Tomás Mora Pineda (Concepción, 29 September 1896 – 12 November 1943) was a Chilean lawyer, academic, and politician.

He served as Dean of the Faculty of Legal and Social Sciences of the University of Concepción from 1939 to 1943 and as Minister of Justice under President Pedro Aguirre Cerda from 1941 to 1942.

==Biography==
Mora completed his primary and secondary education at the Normal School of Chillán, graduating as a teacher. He subsequently studied law at the Fiscal Law Course of Concepción, while simultaneously working as secretary of the Provincial Inspectorate of Primary Education and of the Schools of Medicine and Pharmacy at the University of Concepción. He received his law degree on 28 May 1920.

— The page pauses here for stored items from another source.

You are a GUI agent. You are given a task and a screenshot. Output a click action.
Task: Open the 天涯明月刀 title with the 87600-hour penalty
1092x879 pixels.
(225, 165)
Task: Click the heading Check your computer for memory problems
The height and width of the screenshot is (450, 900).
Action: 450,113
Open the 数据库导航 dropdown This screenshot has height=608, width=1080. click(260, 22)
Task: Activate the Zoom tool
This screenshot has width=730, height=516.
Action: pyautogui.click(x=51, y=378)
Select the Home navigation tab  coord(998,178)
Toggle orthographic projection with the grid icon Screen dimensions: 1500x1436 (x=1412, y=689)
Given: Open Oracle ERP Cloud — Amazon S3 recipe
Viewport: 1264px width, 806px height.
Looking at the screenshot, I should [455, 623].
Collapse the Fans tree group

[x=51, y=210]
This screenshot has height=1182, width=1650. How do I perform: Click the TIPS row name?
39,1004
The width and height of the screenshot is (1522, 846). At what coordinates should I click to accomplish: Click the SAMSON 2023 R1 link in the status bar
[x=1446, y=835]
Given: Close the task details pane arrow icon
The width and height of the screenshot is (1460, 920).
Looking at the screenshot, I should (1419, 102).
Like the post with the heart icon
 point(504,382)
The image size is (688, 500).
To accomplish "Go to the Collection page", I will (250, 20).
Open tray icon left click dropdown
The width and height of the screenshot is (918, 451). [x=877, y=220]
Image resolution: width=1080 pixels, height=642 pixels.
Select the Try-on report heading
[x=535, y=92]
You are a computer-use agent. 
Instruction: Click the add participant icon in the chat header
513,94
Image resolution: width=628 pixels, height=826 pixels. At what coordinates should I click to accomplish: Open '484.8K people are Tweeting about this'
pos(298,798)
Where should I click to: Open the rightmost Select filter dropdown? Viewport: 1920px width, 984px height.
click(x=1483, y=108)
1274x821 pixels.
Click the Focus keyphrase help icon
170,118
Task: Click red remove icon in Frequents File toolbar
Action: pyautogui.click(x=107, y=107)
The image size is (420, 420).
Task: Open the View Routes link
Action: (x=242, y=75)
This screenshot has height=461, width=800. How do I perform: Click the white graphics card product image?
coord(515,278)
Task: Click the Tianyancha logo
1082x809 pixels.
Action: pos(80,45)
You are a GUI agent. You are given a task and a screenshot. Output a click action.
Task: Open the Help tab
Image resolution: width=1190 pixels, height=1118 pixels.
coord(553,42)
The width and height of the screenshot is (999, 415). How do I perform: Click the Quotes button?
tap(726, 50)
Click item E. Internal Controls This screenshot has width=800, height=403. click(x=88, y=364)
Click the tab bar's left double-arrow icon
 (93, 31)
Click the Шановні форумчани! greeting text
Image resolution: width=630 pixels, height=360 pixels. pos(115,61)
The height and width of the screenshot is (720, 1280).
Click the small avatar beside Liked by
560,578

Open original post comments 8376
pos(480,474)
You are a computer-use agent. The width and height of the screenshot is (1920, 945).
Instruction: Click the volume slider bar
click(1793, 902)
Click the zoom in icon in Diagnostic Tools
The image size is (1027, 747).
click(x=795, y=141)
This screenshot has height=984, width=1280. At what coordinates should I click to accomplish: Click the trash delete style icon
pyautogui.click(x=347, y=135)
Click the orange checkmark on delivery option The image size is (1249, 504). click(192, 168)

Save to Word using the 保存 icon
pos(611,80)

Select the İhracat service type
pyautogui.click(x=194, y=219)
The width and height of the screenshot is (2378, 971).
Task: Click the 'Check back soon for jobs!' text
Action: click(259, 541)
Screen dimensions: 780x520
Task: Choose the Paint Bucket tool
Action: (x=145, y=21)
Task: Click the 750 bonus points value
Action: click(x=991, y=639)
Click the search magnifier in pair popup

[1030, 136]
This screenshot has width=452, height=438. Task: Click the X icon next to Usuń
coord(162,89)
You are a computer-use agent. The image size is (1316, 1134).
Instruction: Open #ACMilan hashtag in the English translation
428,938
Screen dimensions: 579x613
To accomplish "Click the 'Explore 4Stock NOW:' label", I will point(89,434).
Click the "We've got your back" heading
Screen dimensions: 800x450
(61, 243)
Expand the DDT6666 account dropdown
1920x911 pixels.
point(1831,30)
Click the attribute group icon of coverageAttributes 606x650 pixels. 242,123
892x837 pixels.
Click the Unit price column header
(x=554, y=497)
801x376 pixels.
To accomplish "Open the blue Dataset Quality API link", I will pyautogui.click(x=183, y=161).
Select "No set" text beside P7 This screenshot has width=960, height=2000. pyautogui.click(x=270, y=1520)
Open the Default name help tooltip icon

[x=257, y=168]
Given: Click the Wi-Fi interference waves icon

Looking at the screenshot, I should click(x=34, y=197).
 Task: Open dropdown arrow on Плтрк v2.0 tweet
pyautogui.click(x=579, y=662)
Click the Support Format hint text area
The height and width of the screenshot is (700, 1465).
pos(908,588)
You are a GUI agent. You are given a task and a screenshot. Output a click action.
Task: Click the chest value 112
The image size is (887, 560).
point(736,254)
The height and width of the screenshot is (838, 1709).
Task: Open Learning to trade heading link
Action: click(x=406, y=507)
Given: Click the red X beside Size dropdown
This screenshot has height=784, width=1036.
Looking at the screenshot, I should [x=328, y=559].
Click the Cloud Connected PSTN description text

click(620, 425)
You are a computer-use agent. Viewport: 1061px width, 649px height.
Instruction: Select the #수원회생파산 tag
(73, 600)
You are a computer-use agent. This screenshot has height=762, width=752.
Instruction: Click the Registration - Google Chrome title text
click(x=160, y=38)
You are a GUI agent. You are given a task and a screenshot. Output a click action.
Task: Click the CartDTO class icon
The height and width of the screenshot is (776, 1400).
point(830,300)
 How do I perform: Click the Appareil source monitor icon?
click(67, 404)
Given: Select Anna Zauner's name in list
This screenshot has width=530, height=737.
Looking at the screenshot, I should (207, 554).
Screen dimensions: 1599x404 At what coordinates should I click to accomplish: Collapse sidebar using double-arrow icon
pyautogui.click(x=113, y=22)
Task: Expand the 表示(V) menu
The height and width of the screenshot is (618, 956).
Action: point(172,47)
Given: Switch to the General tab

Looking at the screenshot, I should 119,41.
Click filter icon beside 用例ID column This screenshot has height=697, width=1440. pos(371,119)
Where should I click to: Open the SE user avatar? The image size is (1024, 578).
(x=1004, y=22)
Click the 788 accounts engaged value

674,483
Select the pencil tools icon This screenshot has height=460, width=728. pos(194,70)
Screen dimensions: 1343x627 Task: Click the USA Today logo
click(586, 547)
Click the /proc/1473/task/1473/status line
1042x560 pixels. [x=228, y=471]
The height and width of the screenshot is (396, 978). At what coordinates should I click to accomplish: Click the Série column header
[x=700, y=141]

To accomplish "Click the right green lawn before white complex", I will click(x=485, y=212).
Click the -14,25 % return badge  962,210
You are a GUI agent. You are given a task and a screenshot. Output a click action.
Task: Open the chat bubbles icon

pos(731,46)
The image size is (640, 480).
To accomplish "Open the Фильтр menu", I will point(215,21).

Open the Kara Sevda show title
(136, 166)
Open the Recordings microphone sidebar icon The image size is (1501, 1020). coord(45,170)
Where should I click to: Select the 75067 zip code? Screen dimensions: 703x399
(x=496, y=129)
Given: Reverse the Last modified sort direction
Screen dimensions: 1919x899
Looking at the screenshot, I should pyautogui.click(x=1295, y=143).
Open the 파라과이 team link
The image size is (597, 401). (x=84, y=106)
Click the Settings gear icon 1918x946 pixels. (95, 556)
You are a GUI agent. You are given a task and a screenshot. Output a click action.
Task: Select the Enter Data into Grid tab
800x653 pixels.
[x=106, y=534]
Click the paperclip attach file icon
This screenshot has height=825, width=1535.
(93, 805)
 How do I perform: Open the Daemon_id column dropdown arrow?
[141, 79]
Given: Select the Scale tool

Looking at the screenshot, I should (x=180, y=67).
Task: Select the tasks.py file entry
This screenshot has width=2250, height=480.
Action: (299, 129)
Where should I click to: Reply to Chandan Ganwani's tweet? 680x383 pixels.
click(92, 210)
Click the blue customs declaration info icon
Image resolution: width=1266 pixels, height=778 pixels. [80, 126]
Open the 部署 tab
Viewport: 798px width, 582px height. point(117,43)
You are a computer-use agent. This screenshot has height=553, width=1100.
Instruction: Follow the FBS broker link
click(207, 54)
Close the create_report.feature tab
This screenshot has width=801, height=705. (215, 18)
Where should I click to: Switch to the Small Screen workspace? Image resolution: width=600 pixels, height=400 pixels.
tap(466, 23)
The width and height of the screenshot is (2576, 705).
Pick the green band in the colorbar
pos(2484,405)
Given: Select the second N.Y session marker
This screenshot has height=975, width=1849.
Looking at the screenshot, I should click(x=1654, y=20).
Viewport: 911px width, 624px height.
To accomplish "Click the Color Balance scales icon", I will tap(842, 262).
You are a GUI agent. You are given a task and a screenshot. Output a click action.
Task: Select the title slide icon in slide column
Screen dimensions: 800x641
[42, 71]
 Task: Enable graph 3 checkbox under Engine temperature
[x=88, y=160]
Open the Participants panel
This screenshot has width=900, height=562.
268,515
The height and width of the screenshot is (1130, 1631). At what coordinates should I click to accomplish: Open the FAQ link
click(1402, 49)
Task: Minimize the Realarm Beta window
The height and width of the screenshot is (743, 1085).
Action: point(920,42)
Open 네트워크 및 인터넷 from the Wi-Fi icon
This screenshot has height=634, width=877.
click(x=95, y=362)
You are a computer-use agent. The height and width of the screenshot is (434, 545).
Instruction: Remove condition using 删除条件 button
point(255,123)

In March 1929, he was appointed professor of public finance and statistics at the newly established Faculty of Legal and Social Sciences of the University of Concepción, where he also taught political economy and economic policy. In 1932, he became professor of criminal law and forensic medicine at the same faculty.

He was among the first contributors to the university's Revista de Derecho (Law Review), founded in 1933.

Following the resignation of Alberto Coddou, Mora was elected Dean of the Faculty of Legal and Social Sciences in 1939, serving until his death in 1943.

In 1941, he was appointed Director-General of the Civil Registry Service.

==Political career==
A member of the Radical Party of Chile, Mora was appointed Minister of Justice by President Pedro Aguirre Cerda, serving from 6 October 1941 to 2 April 1942.

He died in Concepción on 12 November 1943.

== Bibliography ==
- Pérez Cofré, Samuel; Rozas Schuffeneger, Sandra. La Facultad de Ciencias Jurídicas y Sociales de la Universidad de Concepción, 1865–2015. Imprenta Diario El Sur S.A., November 2015.